Earlier this year the DOE mostly lost a lawsuit against the American Bar Association about PSLF. In that case, the government lost because it didn’t play by its own rules when it changed some complicated details about case-by-case employment approvals and then tried to inflict those changes retroactively on borrowers. It was pretty blatant and they lost.
In other news, I’m a doctor and not a lawyer, so that’s my personal layman’s take.
Anyway, the American Federation of Teachers just sued the DOE as well. But this one is a much tougher sell. Here’s the actual complaint. Their argument? That the government-contracted servicers did an egregiously bad job managing students’ loans and misled borrowers to such an extent that the government should be held liable for their servicer’s mistakes and bound to make serious changes to the administration of the program in order to uphold its original intent.
Pages of Tears
The claims are certainly factually true and seem reasonable in a common-sense way.
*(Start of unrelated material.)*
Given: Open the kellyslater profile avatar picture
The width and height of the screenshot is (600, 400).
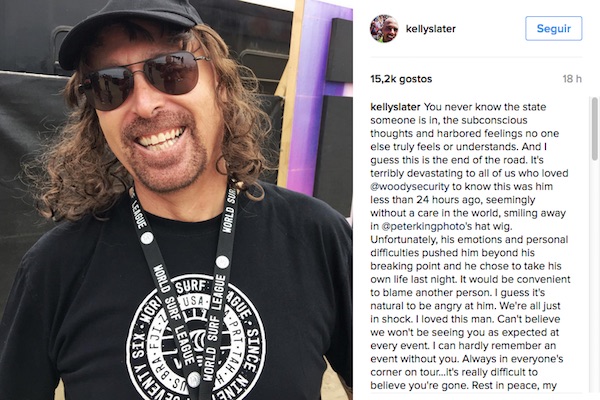Looking at the screenshot, I should point(384,29).
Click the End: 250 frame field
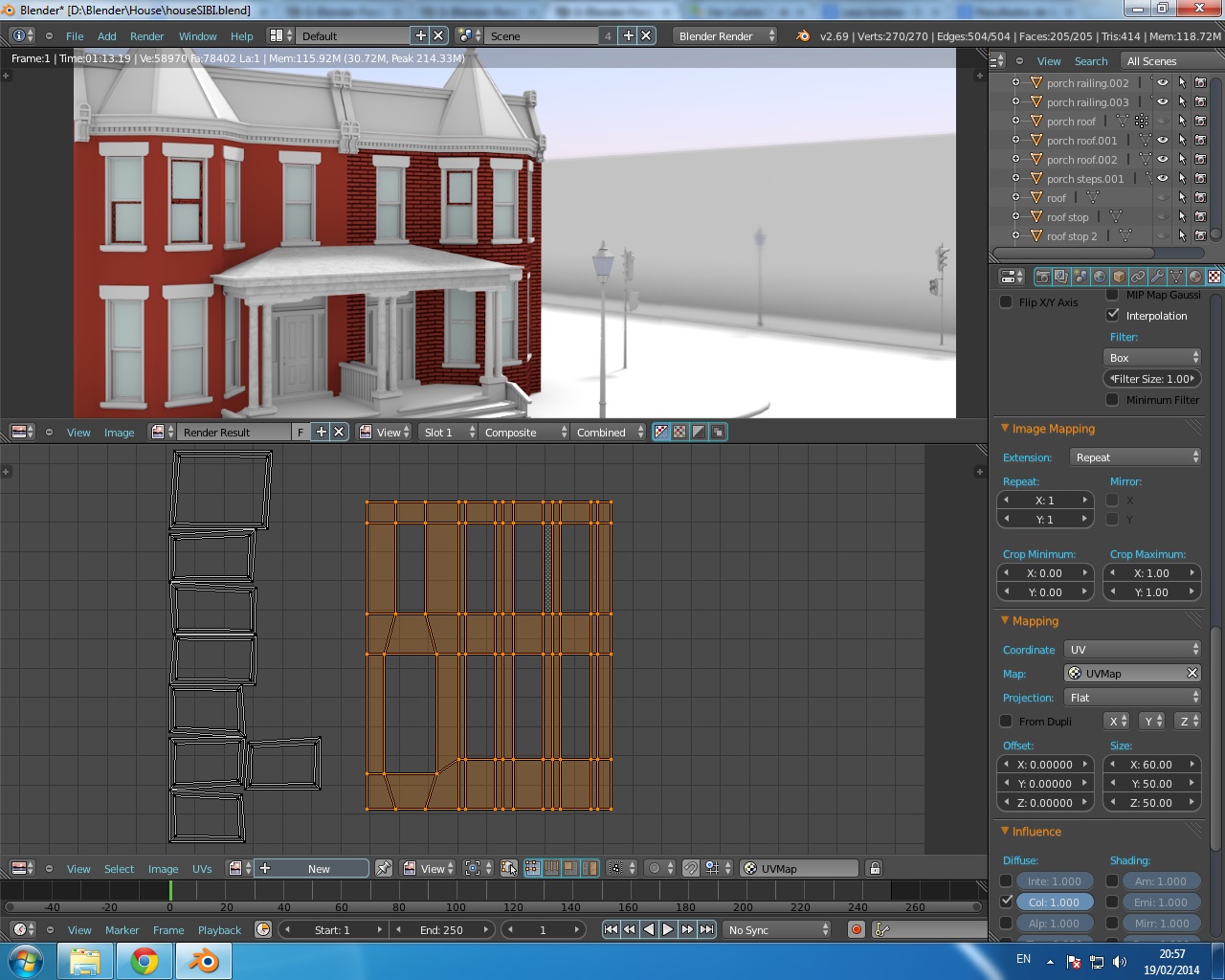 point(441,929)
Reading these Kafkaesque stories of blatant, repeated, and irredeemable bureaucratic failure is as outrage-inducing as it is depressing. There’s no doubt that the administration of loan servicing in general and PSLF specifically is not what Congress had in mind when it passed the bill. The government servicers have done a terrible job across the board, but especially so when it comes to helping borrowers navigate income-driven repayment and PSLF. This is not helped in any way by the fact that formal guidance was really limited from the department itself for the first several years of the PSLF program. The first ECF wasn’t even available until five years in.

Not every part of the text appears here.